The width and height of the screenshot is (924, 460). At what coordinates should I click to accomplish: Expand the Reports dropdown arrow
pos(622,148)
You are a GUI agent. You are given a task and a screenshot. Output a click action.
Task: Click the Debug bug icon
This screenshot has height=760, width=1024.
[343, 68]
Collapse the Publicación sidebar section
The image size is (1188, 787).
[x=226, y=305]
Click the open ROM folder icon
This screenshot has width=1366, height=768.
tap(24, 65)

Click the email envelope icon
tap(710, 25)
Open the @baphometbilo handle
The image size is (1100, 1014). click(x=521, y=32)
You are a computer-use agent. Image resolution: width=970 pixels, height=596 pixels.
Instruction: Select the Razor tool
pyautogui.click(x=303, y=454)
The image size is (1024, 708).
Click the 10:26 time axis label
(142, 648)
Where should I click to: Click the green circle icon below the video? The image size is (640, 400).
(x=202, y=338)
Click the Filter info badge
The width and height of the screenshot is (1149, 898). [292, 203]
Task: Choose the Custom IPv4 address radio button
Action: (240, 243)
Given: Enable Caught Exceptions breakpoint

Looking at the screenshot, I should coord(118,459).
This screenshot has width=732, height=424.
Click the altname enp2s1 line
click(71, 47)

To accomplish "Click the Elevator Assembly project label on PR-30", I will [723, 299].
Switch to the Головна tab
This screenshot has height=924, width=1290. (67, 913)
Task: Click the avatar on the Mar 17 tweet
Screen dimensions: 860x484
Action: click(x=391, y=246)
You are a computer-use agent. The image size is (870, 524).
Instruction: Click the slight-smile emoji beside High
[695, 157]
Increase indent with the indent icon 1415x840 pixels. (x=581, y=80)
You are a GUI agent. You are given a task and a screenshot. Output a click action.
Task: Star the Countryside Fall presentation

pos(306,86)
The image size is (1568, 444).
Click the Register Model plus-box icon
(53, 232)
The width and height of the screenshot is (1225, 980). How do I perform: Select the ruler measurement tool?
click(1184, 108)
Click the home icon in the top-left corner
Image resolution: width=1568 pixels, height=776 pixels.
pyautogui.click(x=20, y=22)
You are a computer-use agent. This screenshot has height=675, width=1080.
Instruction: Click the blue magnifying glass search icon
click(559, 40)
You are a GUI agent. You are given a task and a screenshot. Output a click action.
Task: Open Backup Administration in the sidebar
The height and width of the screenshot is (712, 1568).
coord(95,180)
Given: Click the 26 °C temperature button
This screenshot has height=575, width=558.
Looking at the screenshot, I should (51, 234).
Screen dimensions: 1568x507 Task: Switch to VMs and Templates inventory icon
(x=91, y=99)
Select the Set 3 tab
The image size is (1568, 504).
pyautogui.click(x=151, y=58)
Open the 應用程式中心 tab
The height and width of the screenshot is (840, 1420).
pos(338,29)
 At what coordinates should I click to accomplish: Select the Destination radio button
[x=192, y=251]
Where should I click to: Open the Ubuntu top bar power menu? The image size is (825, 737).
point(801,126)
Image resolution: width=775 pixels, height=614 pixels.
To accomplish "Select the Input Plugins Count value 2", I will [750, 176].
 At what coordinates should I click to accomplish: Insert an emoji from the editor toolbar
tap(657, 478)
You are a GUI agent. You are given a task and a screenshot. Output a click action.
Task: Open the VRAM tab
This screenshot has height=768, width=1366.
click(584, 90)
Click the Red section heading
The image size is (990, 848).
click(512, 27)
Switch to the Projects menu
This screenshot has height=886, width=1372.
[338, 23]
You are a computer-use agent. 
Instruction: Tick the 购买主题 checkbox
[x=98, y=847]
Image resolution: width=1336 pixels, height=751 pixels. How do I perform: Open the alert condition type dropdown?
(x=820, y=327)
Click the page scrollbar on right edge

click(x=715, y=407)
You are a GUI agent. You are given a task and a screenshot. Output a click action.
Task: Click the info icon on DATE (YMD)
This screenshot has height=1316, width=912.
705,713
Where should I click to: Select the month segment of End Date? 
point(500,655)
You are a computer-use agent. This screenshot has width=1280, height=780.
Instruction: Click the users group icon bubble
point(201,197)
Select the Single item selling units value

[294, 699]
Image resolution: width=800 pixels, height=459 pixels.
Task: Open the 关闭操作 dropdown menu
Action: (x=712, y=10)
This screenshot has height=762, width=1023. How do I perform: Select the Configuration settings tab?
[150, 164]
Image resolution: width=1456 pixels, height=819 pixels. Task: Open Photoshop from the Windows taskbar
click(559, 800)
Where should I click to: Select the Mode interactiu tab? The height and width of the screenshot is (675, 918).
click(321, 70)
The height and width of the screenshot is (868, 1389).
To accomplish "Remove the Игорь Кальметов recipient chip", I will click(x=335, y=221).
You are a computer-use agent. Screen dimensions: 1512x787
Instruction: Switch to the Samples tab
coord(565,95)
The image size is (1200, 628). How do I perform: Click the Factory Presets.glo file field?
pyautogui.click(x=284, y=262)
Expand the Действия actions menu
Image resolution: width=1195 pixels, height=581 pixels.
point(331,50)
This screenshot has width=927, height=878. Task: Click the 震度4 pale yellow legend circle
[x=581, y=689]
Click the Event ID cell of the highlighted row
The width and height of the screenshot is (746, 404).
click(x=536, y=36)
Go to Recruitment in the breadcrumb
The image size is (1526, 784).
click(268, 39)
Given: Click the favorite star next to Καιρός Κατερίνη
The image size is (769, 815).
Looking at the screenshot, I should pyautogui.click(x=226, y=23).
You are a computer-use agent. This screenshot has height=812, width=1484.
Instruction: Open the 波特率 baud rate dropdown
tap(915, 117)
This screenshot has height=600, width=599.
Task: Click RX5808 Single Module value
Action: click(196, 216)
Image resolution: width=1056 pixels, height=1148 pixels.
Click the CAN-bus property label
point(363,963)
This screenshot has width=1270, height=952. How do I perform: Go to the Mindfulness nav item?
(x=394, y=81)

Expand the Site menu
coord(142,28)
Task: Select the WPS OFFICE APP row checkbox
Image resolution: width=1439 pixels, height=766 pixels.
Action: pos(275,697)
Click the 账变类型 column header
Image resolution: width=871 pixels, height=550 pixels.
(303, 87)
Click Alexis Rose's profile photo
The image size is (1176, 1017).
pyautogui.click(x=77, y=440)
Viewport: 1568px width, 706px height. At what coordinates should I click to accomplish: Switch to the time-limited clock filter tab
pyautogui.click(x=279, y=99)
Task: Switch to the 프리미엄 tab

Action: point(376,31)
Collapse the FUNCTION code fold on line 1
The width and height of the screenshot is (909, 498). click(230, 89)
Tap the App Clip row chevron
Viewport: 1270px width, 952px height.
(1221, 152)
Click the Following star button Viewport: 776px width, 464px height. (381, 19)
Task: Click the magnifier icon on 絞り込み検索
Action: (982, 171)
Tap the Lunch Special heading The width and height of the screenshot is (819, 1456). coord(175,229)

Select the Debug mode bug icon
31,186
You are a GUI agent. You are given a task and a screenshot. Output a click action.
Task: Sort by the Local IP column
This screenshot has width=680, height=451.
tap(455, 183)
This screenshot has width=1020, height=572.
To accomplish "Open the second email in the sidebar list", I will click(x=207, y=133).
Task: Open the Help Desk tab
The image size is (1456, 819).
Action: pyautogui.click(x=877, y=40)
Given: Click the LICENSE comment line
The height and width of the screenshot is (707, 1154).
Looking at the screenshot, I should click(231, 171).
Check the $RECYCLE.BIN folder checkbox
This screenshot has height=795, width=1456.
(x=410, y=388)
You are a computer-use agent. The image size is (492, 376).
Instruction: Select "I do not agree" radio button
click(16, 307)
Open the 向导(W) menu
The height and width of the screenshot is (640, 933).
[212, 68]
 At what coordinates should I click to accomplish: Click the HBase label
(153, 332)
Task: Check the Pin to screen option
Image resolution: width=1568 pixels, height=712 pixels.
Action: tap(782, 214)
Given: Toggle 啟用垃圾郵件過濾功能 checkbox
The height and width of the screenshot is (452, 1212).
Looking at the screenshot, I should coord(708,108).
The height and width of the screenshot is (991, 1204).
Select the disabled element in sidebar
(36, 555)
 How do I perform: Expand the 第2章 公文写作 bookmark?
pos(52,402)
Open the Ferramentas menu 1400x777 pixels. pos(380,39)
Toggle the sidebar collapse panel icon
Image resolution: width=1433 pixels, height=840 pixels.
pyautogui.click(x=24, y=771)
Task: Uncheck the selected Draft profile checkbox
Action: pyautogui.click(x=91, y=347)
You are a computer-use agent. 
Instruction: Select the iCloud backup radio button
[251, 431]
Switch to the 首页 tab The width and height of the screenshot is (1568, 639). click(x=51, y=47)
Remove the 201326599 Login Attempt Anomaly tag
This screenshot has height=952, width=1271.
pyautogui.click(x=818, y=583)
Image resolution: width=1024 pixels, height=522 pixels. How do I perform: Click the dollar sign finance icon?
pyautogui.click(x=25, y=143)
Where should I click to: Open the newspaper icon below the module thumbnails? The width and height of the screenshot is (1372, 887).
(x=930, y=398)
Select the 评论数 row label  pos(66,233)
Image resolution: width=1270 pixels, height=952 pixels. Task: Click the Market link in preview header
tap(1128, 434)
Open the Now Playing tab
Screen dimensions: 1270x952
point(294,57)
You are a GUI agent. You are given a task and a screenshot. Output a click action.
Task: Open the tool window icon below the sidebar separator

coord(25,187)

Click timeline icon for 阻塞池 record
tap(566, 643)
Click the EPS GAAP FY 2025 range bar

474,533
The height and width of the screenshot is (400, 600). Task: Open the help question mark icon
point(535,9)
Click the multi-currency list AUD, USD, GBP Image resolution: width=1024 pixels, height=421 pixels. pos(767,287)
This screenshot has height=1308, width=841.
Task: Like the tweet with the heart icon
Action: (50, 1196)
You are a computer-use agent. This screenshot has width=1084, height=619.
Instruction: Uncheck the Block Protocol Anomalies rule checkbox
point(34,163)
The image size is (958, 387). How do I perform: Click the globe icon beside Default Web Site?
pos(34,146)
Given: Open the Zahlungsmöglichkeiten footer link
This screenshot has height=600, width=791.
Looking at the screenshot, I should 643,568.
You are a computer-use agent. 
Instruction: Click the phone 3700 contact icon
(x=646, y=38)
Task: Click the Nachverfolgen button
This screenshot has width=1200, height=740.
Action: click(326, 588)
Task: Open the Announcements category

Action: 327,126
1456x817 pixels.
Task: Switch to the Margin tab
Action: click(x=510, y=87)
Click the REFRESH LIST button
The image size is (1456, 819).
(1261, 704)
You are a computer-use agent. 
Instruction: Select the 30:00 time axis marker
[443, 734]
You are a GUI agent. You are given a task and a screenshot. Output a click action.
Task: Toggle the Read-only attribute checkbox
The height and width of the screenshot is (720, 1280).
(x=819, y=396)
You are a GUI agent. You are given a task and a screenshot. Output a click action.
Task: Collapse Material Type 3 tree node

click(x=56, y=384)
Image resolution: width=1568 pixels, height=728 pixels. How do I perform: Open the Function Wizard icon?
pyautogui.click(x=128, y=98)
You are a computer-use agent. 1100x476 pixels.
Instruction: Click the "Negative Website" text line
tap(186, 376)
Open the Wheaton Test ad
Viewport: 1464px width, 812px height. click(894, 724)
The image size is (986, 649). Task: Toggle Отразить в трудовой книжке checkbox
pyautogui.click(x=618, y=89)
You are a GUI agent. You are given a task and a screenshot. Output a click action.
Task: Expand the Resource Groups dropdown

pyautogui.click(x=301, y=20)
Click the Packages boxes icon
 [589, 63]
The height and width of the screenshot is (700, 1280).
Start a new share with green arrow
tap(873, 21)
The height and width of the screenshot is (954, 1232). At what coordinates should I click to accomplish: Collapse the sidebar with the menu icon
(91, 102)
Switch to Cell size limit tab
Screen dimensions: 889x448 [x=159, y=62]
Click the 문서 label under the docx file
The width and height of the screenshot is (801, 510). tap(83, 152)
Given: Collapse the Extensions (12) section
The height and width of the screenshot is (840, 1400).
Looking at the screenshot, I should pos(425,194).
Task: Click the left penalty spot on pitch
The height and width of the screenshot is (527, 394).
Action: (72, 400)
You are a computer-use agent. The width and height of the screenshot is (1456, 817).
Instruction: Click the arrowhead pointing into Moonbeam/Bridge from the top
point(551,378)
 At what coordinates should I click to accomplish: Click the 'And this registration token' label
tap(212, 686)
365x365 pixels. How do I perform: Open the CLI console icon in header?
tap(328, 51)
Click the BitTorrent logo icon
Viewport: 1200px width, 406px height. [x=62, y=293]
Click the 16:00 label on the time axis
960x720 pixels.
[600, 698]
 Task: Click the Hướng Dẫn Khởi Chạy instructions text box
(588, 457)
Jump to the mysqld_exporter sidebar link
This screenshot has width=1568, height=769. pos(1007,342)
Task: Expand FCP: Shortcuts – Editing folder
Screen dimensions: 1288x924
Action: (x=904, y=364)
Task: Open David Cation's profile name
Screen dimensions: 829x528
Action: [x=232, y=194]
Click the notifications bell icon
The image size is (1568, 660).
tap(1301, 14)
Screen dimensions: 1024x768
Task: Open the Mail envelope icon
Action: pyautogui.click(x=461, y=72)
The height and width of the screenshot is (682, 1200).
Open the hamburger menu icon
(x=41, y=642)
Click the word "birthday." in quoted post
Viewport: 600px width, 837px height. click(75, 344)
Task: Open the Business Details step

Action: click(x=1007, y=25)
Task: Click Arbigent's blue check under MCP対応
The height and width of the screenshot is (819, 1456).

**What is required**
Copy out the rows from the first line through the line that contains "will [723, 299].", both included, with each line unchanged.

**Written answer**
The width and height of the screenshot is (924, 460). At what coordinates should I click to accomplish: Expand the Reports dropdown arrow
pos(622,148)
You are a GUI agent. You are given a task and a screenshot. Output a click action.
Task: Click the Debug bug icon
This screenshot has height=760, width=1024.
[343, 68]
Collapse the Publicación sidebar section
The image size is (1188, 787).
[x=226, y=305]
Click the open ROM folder icon
This screenshot has width=1366, height=768.
tap(24, 65)

Click the email envelope icon
tap(710, 25)
Open the @baphometbilo handle
The image size is (1100, 1014). click(x=521, y=32)
You are a computer-use agent. Image resolution: width=970 pixels, height=596 pixels.
Instruction: Select the Razor tool
pyautogui.click(x=303, y=454)
The image size is (1024, 708).
Click the 10:26 time axis label
(142, 648)
Where should I click to: Click the green circle icon below the video? The image size is (640, 400).
(x=202, y=338)
Click the Filter info badge
The width and height of the screenshot is (1149, 898). [292, 203]
Task: Choose the Custom IPv4 address radio button
Action: (240, 243)
Given: Enable Caught Exceptions breakpoint

Looking at the screenshot, I should coord(118,459).
This screenshot has width=732, height=424.
Click the altname enp2s1 line
click(71, 47)

To accomplish "Click the Elevator Assembly project label on PR-30", I will [723, 299].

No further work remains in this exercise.